The overuse of NPS – where every transaction with a company is followed by a web or robocall, is a waste of time and money. Response rates dip into the low single digits. Respondents are more likely to rate an interaction if they had a poor experience. The ability to completely ‘wow’ a consumer or customer in today’s jaded world of customer experience – PLUS have them take the time to respond to a web or voice-survey – is nearly impossible.

When B2B companies follow the same route as the over-surveyed B2C NPS route, they’re destined to have the same results. Mediocre at best.

How do you make NPS more valuable?

The most effective use of NPS is as one component of a larger relationship measurement assessment. NPS ratings should be included, but it's essential to add ratings and rank for performance and preference. I can't over-emphasize the value of rank – what is the company’s rank for preference compared to other competitors the customer works with? How well does the company engage – proactively, consistently, with meaningful meeting content?

Customer Experience performance indicators including Engagement, Rank, and NPS have a high degree of correlation. The key point: NPS is only one leg of a three-legged stool. Each one, by itself, does little – but combined they become a powerful measurement – and predictor – of human behavior.

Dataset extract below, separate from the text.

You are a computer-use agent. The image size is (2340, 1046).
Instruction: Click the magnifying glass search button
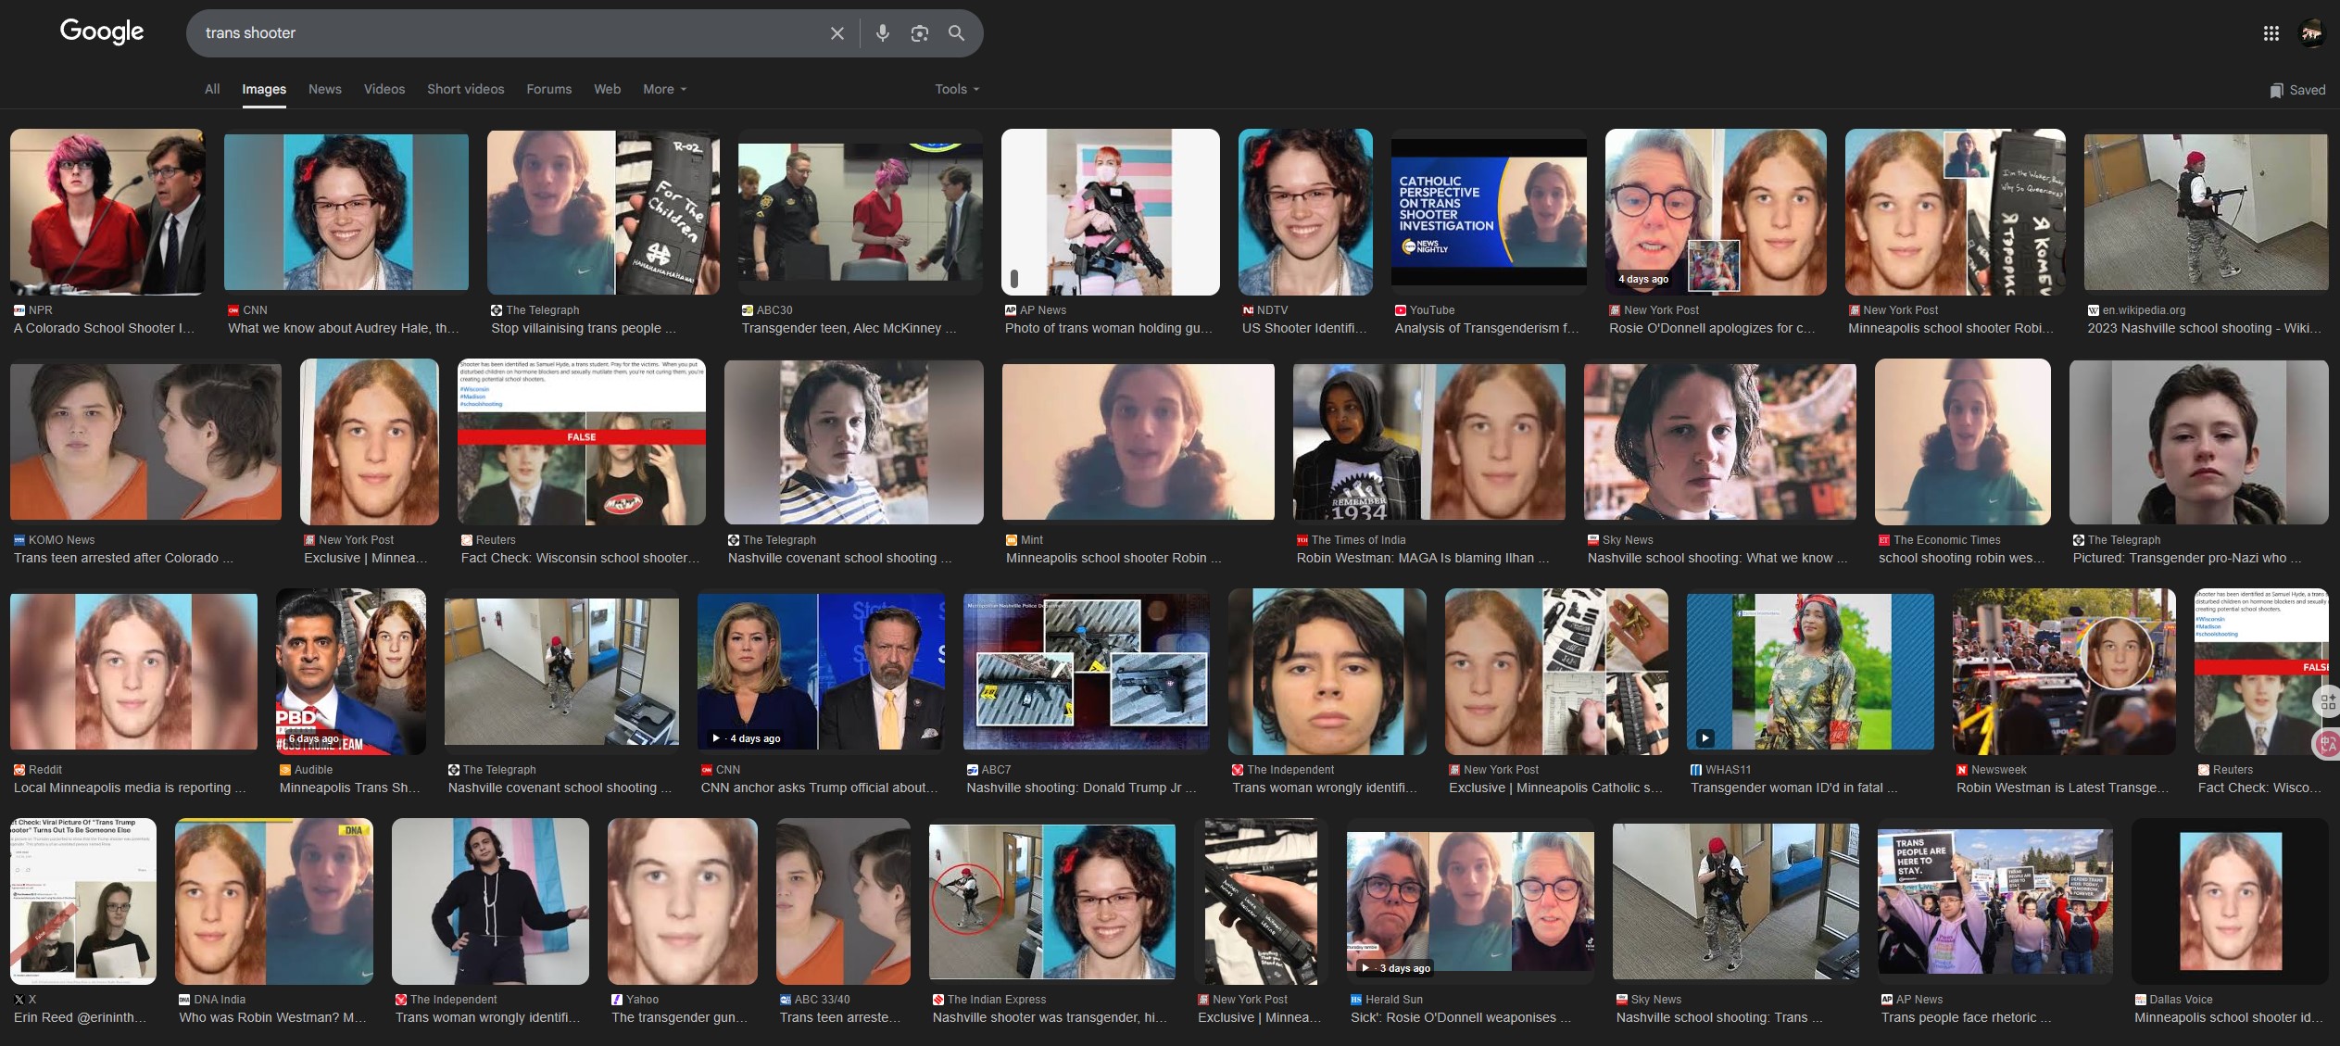956,33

Expecting that NPS alone can predict churn is wrong


NPS & Churn

In most B2B sectors, overlaying churn with customer loyalty measurements like the Net Promoter Score (NPS) helps tell a more holistic story. However, expecting that NPS alone can predict churn is wrong. You need more information; you need qualitative data. To truly understand churn, you must execute one-on-one in-depth interviews. Use NPS as one component – with the follow-on question: "Why?" Understanding the why behind the score is more vital than the score itself. After all, predicting churn is valuable – preventing churn is magical.

Combined, these NPS and qualitative CX insights can predict future churn while also identifying specific steps that can be taken to mitigate it.

Case in point, we recently analyzed the relationship between churn and loyalty in the Software as a Service (SaaS) space. In the SaaS space, loyalty has not proven to be a reliable predictor of churn. Across our sample of 28 SaaS customer insights engagements, there is a nearly non-existent relationship between these two variables. Why? Because of the tremendously high cost and burden of switching providers have the potential to generate stickiness even in instances where customers are extraordinarily disloyal.

NPS and Customer Churn
Across our sample of 28 SaaS customer due diligence engagements, there is a nearly non-existent relationship between these two variables.

To truly measure customer satisfaction, invest the time in interviewing your most valuable customers. Customers appreciate being interviewed and dislike being surveyed. The fact that a company will take the time and energy to ask their opinions speaks volumes about its importance. The power of the in-depth interviewing process is a deep level of customer understanding that you will never get from an NPS score.

NPS is only valuable if there’s a depth of content and context about the overall relationship – the full customer experience.

The author, Kay Cruse, is Vice President of Customer Experience at Strategex.